Jakarta (ANTARA) - Azhari (57 tahun) memulai karirnya di Kantor Berita Antara pada 1997 sebagai pembantu koresponden di Aceh.
Selama berkarir sebagai insan pers, pria kelahiran Banda Aceh itu harus menunaikan pekerjaan di tengah dua peristiwa besar nan memilukan di kampung halamannya yakni konflik Aceh dan tsunami.
Ia pun membuat mengalaman profesi jurnalistiknya ke dalam buku karyanya berjudul "Terlahir sebagai Jurnalis Antara" (dicetak UMSU Press, 2015) .
"Saya ingin membagikan pengalaman itu. Selain menjadi warisan untuk keluarga," ujar Azhari yang kini Kepala Biro Antara Sumatera Utara di Medan.
Buku setebal 101 halaman itu diluncurkan pada Sabtu, 4 Januari 2025 di Banda Aceh.
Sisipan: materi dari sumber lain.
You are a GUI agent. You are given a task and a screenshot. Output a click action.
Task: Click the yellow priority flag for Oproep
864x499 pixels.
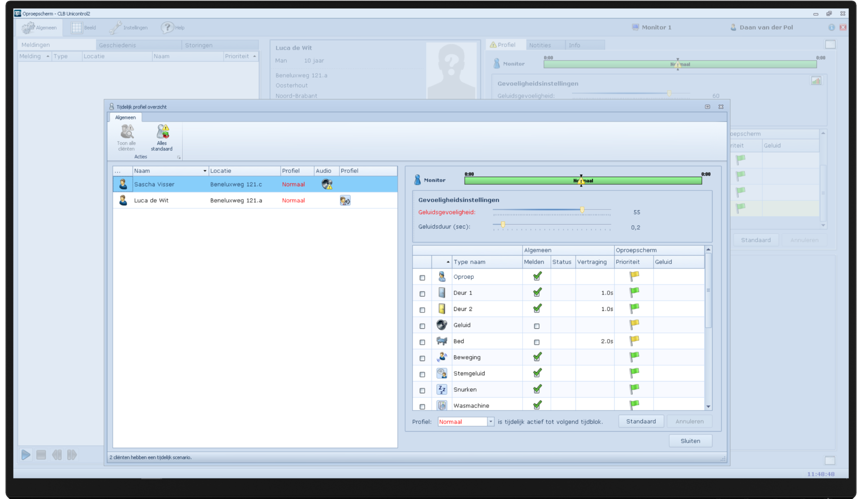tap(634, 276)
Isi bukunya menangkap berbagai momentum penting yang menunjukkan bahwa penulisnya memiliki satu hal ini: dedikasi. Dedikasi terhadap NKRI, terhadap tempatnya bekerja, dan terhadap profesi.
Misalnya, Azhari mengisahkan bagaimana dirinya langsung berangkat begitu pimpinannya di Perum LKBN ANTARA Biro Aceh menugaskan ke Lhokseumawe, salah satu titik panas pertempuran antara Gerakan Aceh Merdeka (GAM) dan TNI di Aceh pada tahun 1999.
"...di wilayah pantai timur Aceh, mulai dari Pidie, Bireuen, Kota Lhokseumawe, Aceh Utara sampai Aceh Timur, hampir setiap hari ditemukan jasad manusia yang tewas dengan luka tembak, dibacok dan dianiaya, yang sebelumnya dinyatakan hilang", tulis Azhari menggambarkan keadaan yang dia lihat dalam penugasan kala itu.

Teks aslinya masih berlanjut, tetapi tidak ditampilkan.